DNA extraction and PCR

Question 1

Portion of genome encoding proteins?

Answer 1

1.2% of genome

Question 2

Function of miRNA in clinical biochemistry?

Answer 2

An interesting biomarker - diagnostic e.g. cancers

Question 3

How is the nucleic acid prepared?

Answer 3

Nucleic acid isolation, amplificaiton, detection analysis or quantification

Question 4

What is the stepwise action of nucleic acid purification?

Answer 4

Release nucleic acids by lysing the cell/organism

Seperate nucleic acid from other cell or sample material, including protein

Purify NA by washing away unwanted material

Concentrate (optional - dependent on next step). Any time in the process, increase the concentration of target organism or NA

Question 5

What sample types are appropriate for NA purification?

Answer 5

Blood collected in an anti-coagulant, WBC used (heparin will interfere with PCR if not completely removed)

Tissue samples e.g. cancer

Pathogens

Question 6

Lysis of the cell can be …..

A. Mechanical
B. Chemical
C. Enzymatic

Answer 6

All can release NA from cells

Often simple, especially for human cells, e.g. detergent

Question 7

How is protein removed?

Answer 7

Proteins like histones surrounding NA need to be removed.

Nucleases need to be removed, because it can break down the NA.

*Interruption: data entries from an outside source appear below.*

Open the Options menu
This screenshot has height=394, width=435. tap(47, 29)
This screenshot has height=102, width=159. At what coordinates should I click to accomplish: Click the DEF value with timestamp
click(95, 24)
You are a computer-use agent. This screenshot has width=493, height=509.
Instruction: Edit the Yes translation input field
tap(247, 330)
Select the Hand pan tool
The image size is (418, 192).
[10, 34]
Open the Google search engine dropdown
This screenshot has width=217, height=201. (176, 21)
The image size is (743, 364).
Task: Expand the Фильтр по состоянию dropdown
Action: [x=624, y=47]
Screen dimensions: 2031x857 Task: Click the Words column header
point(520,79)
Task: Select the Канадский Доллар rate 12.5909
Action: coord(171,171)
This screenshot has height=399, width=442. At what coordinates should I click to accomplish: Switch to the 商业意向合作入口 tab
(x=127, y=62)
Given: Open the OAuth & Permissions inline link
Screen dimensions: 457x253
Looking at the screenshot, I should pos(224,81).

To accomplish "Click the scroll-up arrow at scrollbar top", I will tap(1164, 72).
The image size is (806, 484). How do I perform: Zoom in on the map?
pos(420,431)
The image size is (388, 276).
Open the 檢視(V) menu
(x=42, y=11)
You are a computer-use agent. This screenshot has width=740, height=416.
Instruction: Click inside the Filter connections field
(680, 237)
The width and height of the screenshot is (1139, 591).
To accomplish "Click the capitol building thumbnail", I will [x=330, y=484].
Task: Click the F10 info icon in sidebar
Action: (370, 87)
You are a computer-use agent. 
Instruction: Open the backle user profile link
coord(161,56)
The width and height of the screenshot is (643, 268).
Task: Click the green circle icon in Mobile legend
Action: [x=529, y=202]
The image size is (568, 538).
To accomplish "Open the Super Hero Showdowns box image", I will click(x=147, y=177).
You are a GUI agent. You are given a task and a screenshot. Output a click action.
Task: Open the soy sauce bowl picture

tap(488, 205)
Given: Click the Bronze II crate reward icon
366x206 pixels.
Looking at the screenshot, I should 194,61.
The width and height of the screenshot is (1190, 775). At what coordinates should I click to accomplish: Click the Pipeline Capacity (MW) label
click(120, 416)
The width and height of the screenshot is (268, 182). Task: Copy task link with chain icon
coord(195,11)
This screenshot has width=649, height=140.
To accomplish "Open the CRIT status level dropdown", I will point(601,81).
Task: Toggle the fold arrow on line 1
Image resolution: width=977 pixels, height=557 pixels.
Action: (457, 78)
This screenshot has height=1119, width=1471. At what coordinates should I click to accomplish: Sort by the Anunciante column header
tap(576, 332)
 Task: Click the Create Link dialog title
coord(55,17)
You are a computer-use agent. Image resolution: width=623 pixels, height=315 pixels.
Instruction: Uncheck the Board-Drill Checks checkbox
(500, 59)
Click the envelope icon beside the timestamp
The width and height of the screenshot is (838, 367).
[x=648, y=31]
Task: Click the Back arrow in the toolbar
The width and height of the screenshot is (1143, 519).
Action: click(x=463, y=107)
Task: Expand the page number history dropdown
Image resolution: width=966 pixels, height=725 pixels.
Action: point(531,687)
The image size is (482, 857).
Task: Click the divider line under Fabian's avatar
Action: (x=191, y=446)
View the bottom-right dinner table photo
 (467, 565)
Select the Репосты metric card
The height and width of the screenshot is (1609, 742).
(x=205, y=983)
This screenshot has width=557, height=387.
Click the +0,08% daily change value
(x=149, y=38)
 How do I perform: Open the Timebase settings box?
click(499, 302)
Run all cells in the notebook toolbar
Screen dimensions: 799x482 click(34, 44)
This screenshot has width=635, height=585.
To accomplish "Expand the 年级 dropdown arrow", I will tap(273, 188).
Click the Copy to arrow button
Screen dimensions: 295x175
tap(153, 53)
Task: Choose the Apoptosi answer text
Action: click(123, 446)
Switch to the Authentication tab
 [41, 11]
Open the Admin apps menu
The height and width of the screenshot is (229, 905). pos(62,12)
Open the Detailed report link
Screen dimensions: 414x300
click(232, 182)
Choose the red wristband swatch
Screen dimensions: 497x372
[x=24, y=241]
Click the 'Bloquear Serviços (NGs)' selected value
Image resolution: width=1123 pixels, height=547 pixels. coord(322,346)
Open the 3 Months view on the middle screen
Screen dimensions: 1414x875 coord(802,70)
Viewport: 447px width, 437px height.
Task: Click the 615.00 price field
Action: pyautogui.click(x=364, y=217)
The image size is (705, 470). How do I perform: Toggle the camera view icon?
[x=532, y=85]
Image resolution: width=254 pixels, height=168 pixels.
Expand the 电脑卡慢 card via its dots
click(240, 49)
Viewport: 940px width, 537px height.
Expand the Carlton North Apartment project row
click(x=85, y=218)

Chemical and enzymatic techniques can degrade or precipitate proteins e.g. SDS

Addition of proteases can remove unwanted proteins

Question 8

How is isolation of NA undertaken?

Answer 8

Liquid liquid extraction or Solid phase extraction

Question 9

Describe liquid liquid extraction with an example.

Answer 9

Different solubility in immiscible liquids e.g. phenol denatures proteins whilst nucleic acid stays in aqueous phase, which can be seperated using chloroform and isoamyl alcohol
- NA is then precipitated in the presence of alcohol and high conc of salt, then centrifuged into a pellet

Question 10

Describe solid phase extraction with an example.

Answer 10

Techniques include - ion exchange chromatography (using negative charge of DNA)/affinity chromatography

More common and less hazardous - also easier to automate

Question 11

Analytical methods to measure quality and quantity of NA?

Answer 11

UV absorbance or fluorescent staining

Question 12

Describe UV absorbance of NA.

Answer 12

NA absorbs UV light at 260nm, but it cannot distinguish between DNA and RNA.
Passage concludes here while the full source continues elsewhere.